He was an impressive fighter.


----------



## Drose427

It could be possible. I can't remember where I read it, but I read somewhere that when asked if he really could beat Chuck Norris in a fight his response was something along the lines of, " Well I'm an actor and he's a professional fighter.."


----------



## Buka

Ali was one of a kind. I've been a huge fan since I was a kid. My guess about what Bruce Lee said probably had to do with good manners. 

Also, I don't remember which fight of Ali's this was, but at one of them Joe Lewis was sitting ringside. They had met before, but I don't know if it was a brief meeting or what. Anyway, as Ale was leaving the ring he joked at Lewis. Lewis promptly took him down and mounted him. Everyone freaked. It was broken up quickly. Lewis wasn't trying to hurt him, he just didn't take to being teased in public.
I would have loved to have seen that.


----------



## PhotonGuy

My source of this rumor about what Bruce Lee said was on a discussion board about Bruce Lee in IMDB.com As for Lewis taking down and mounting Ali, that sounds more like a Gracie thing. Joe Lewis was a kickboxer.


----------



## Buka

PhotonGuy said:


> My source of this rumor about what Bruce Lee said was on a discussion board about Bruce Lee in IMDB.com As for Lewis taking down and mounting Ali, that sounds more like a Gracie thing. Joe Lewis was a kickboxer.



Joe Lewis was a wee bit more than a kick boxer.


----------



## Transk53

Buka said:


> Joe Lewis was a wee bit more than a kick boxer.



Forgive me if I am being a little bit stupid here, but, is he disrespecting Joe Lewis??


----------



## Xue Sheng

Transk53 said:


> Forgive me if I am being a little bit stupid here, but, is he disrespecting Joe Lewis??



Buka...nope he's not, merely stating facts

Joe was an ex-marine, he got his black belt in Shorin-Ryu in Okinawa and he trained with Bruce Lee


----------



## Transk53

Xue Sheng said:


> Buka...nope he's not, merely stating facts
> 
> Joe was an ex-marine, he got his black belt in Shorin-Ryu in Okinawa and he trained with Bruce Lee



Meant towards Photon Guy and agreeing with Buka


----------



## Buka

I'm sure no disrespect was intended towards Lewis or anyone else. We just all be talkin'.


----------



## Transk53

Buka said:


> I'm sure no disrespect was intended towards Lewis or anyone else. We just all be talkin'.
◇ ◇ ◇
Problem details
Set down, word for word, the passage of the forum thread above that runs from "## Drose427" up to and including "teased in public.".

Given information
◇ ◇ ◇
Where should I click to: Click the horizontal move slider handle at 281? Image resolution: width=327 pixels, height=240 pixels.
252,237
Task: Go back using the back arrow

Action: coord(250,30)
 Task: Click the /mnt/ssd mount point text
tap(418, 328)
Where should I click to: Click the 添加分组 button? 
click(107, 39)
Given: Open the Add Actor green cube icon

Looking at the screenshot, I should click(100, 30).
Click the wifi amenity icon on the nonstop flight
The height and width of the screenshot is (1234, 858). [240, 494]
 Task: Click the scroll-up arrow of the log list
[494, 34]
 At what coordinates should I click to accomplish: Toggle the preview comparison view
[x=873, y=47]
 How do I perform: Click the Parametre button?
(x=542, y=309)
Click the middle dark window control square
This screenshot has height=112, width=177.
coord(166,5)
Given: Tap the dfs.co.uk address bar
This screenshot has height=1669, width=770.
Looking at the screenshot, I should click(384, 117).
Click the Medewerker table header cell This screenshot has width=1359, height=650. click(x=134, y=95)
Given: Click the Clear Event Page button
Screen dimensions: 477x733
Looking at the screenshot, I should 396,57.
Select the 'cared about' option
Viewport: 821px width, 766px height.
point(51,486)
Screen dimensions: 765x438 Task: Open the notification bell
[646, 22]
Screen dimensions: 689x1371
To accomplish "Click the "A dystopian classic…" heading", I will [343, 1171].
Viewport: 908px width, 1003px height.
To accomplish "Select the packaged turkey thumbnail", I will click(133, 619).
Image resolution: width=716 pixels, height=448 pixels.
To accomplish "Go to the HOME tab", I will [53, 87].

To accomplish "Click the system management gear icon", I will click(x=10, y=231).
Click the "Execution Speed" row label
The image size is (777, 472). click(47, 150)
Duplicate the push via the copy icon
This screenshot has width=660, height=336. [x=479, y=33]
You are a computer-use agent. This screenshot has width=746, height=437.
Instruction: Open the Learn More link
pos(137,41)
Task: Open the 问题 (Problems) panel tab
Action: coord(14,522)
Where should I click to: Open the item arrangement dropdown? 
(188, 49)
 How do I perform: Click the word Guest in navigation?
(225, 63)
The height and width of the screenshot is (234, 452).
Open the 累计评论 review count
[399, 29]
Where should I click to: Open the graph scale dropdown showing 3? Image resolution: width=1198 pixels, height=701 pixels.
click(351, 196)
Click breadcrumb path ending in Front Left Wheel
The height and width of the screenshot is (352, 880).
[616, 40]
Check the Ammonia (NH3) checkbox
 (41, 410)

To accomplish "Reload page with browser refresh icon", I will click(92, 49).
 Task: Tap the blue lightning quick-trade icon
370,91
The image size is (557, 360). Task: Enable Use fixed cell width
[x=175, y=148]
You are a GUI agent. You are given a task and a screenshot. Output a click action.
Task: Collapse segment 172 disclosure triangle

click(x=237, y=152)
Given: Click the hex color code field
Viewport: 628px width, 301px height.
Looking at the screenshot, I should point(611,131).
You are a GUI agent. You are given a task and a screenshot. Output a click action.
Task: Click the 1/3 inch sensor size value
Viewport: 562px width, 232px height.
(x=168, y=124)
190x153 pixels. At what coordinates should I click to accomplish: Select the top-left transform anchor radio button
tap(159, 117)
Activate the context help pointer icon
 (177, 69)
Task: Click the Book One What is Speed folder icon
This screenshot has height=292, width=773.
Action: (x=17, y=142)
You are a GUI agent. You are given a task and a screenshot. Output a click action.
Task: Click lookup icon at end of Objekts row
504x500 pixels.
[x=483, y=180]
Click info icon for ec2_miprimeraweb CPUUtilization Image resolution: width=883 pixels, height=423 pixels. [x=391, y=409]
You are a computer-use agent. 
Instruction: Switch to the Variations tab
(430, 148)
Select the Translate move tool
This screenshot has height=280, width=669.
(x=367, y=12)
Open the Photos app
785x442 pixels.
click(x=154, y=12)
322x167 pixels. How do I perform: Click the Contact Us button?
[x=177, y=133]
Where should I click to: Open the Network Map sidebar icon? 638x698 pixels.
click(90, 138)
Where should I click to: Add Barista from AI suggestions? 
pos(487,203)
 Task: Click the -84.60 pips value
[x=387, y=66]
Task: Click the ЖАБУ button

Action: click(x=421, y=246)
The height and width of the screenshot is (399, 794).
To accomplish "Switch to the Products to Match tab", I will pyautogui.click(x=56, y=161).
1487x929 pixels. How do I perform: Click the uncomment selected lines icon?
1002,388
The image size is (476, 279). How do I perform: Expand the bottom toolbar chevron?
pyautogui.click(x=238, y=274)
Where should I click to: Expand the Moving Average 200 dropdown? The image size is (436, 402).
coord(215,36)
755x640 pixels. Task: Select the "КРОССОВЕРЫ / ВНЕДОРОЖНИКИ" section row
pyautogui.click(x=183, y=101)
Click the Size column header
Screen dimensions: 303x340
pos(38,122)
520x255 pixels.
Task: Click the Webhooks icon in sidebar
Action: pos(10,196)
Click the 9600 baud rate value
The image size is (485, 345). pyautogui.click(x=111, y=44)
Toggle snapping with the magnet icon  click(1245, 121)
◇ ◇ ◇
Expected output
## Drose427

It could be possible. I can't remember where I read it, but I read somewhere that when asked if he really could beat Chuck Norris in a fight his response was something along the lines of, " Well I'm an actor and he's a professional fighter.."


----------



## Buka

Ali was one of a kind. I've been a huge fan since I was a kid. My guess about what Bruce Lee said probably had to do with good manners. 

Also, I don't remember which fight of Ali's this was, but at one of them Joe Lewis was sitting ringside. They had met before, but I don't know if it was a brief meeting or what. Anyway, as Ale was leaving the ring he joked at Lewis. Lewis promptly took him down and mounted him. Everyone freaked. It was broken up quickly. Lewis wasn't trying to hurt him, he just didn't take to being teased in public.